Does Decreased Access to Emergency Departments Affect Patient Outcomes?

By measuring increased driving time to the nearest emergency department (ED), this study examines ED access and adverse patient outcomes or changes in patient health profiles. Using acute myocardial infarction (AMI) patients, the study looks at whether increased driving time to the nearest ED results in higher mortality rates among AMI patients and results in health profile changes in AMI patients arriving alive in the hospital.

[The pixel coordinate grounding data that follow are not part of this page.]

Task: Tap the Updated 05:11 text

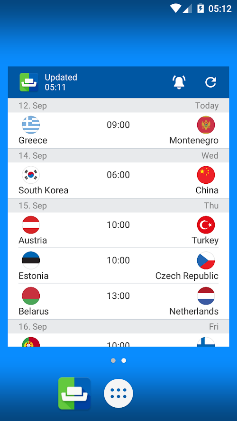Action: point(61,82)
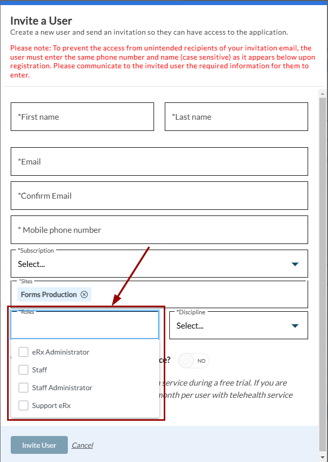The image size is (328, 462).
Task: Focus the Mobile phone number field
Action: (159, 230)
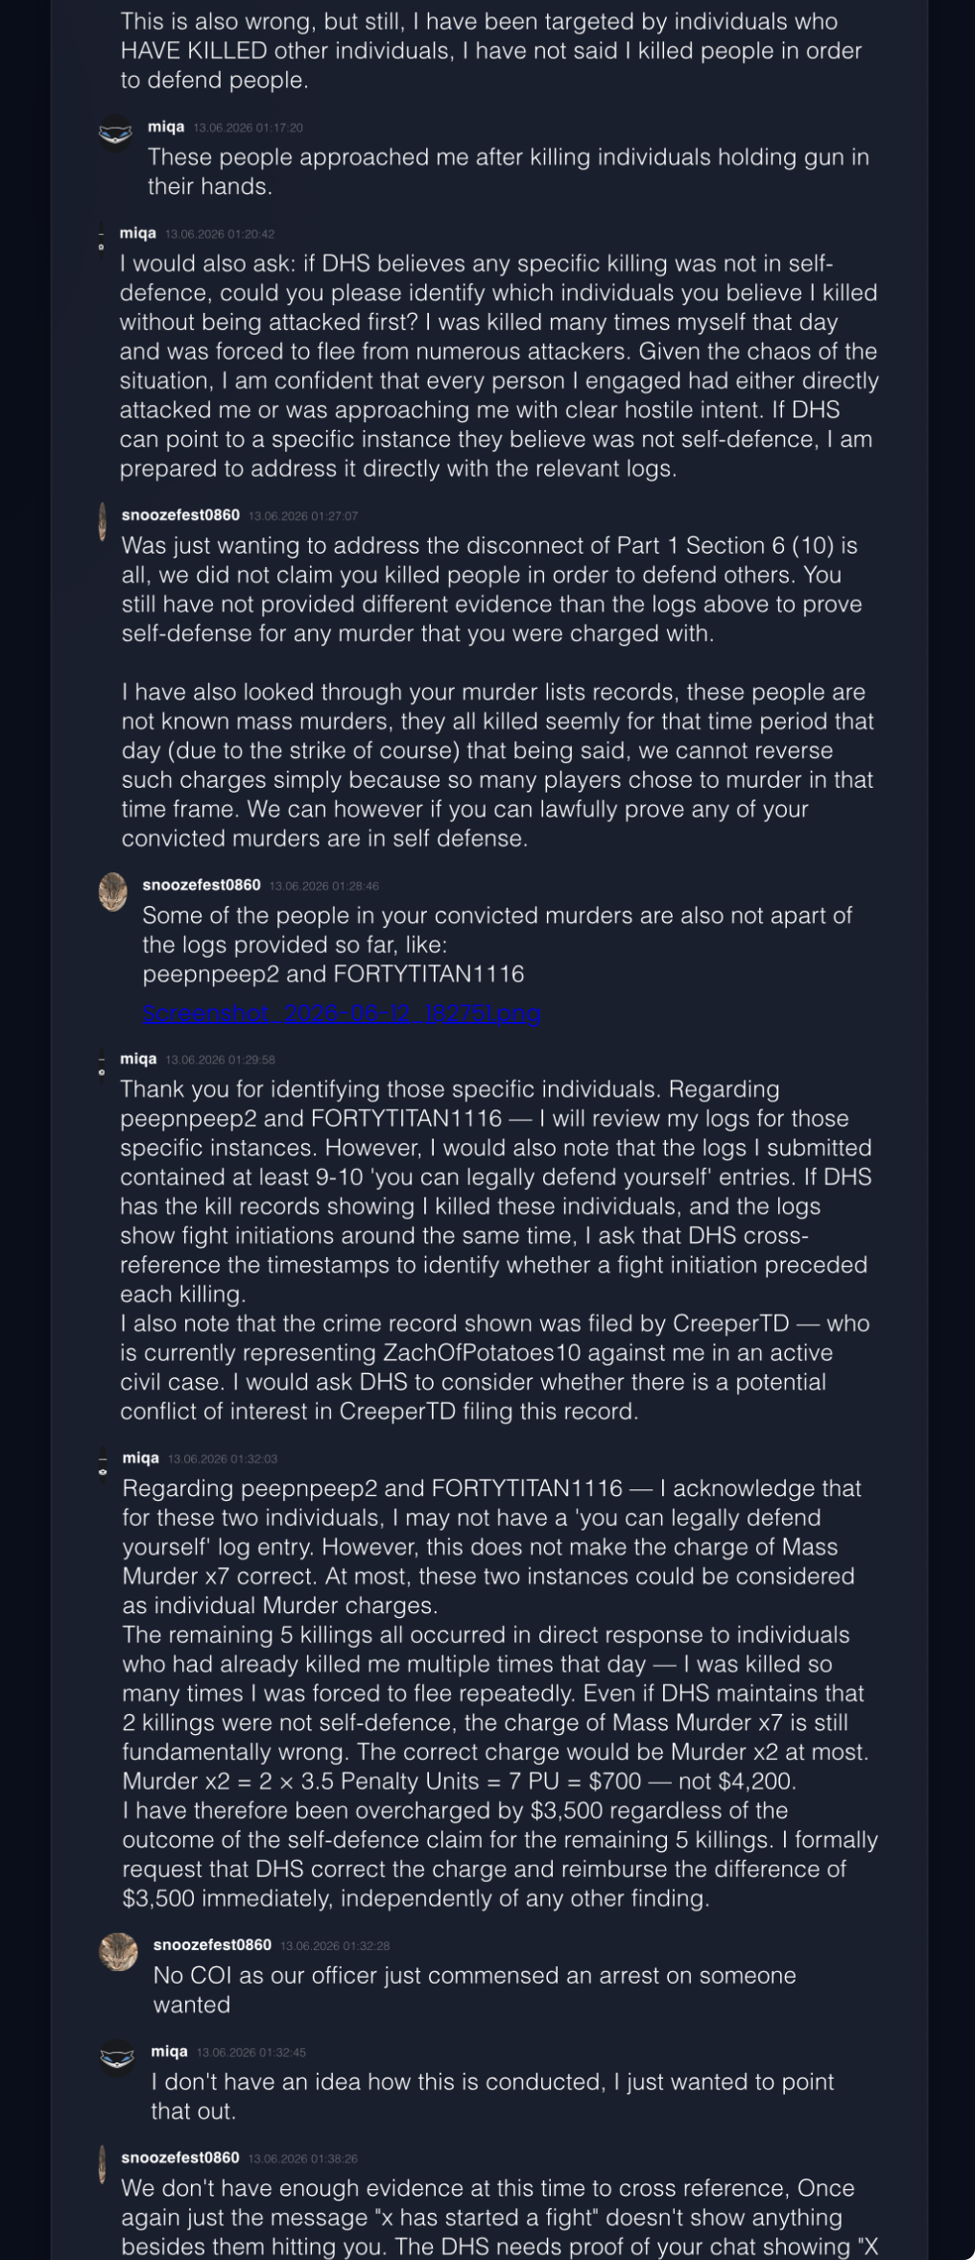Click the timestamp 13.06.2026 01:20:42
Viewport: 975px width, 2260px height.
point(220,234)
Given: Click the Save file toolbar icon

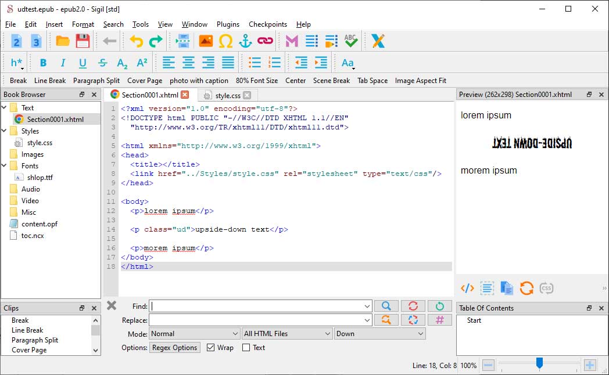Looking at the screenshot, I should click(x=83, y=41).
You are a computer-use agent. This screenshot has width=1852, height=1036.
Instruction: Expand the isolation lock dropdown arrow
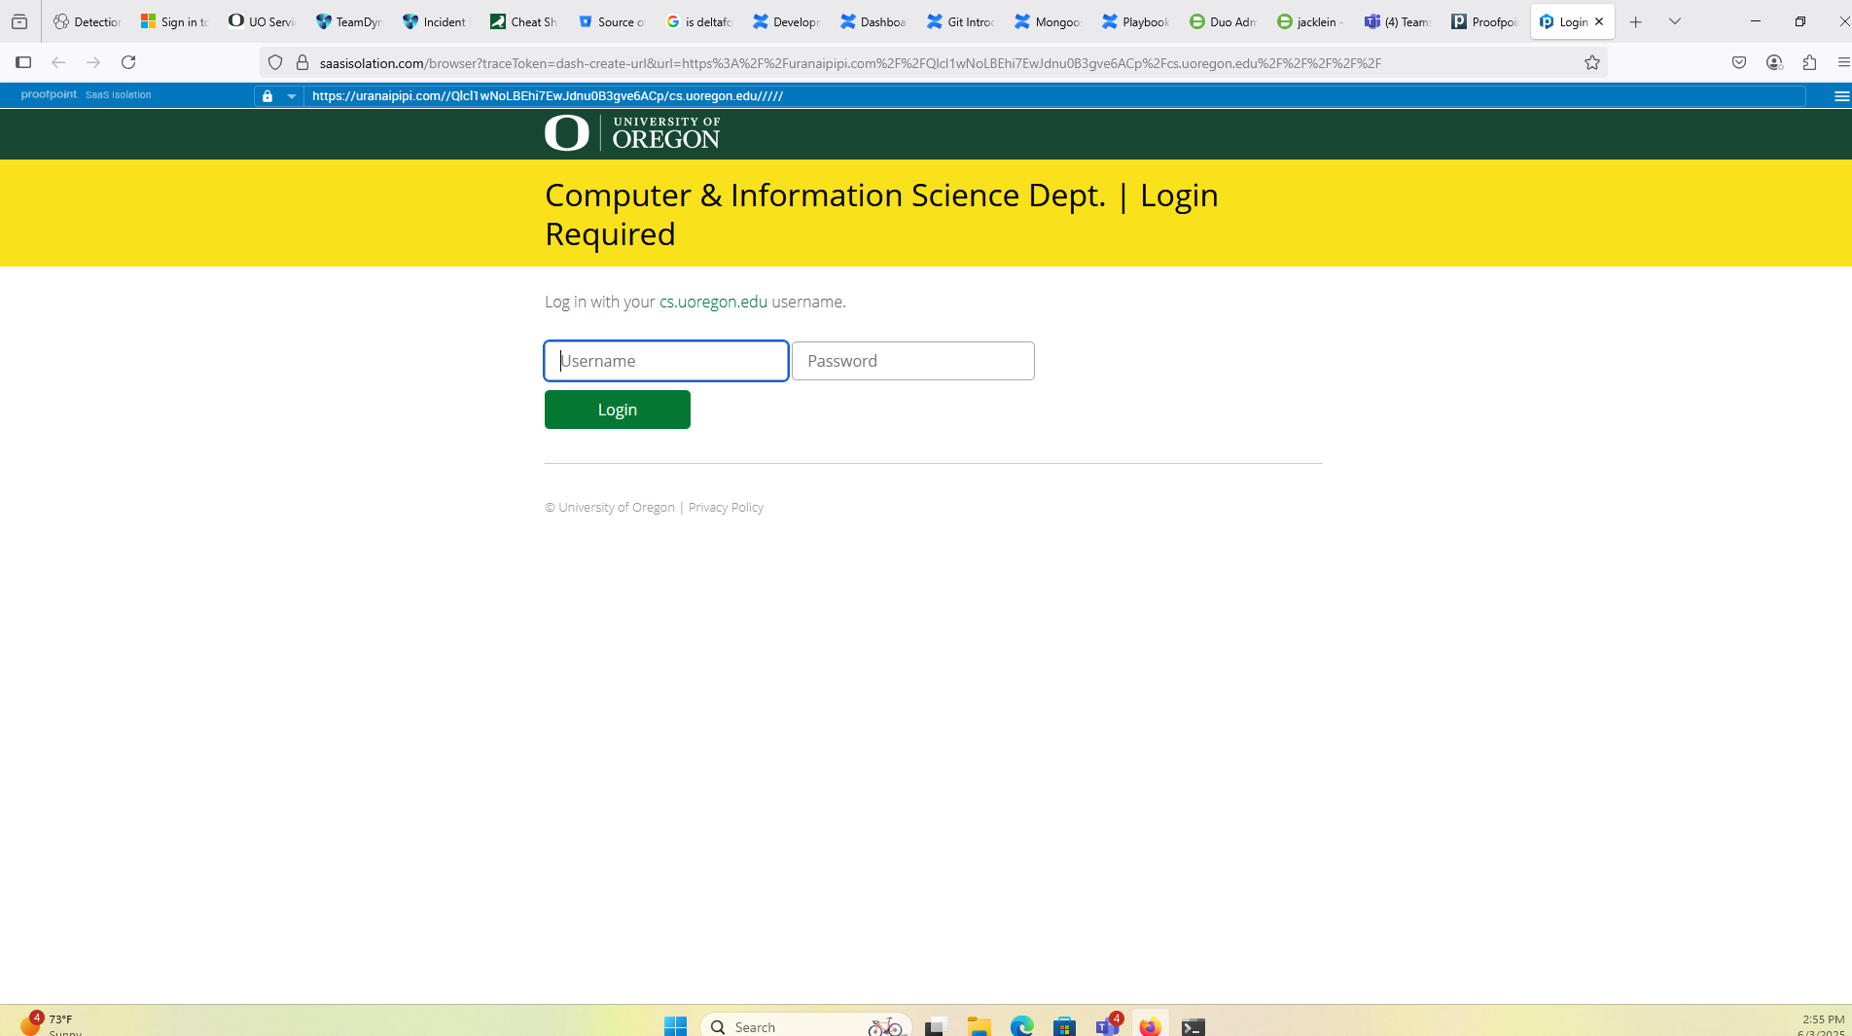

Using data from the American Hospital Association annual survey and each patient’s ZIP code, driving time between each patient to the nearest ED was calculated. The study included 150,000 patients per year from 1996 to 2005.

Key Findings:

  • The majority of the study population (89.2%) did not experience increased driving times to the nearest ED over the course of the study.
  • Small increases in driving time (less than 10 minutes) had a small adverse effect on 30-day to 1-year mortality rates.
  • Increase in driving time of more than 30 minutes increased the observed long-term mortality rates, and changed the health profile of the admitted patients (younger age, and higher probability of receiving percutaneous transluminal coronary angioplasty (PTCA) on the day of admission.

This article discusses important issues regarding resource allocation of the emergency care system, however, further attention is needed to best allocate health care resources among emergency care.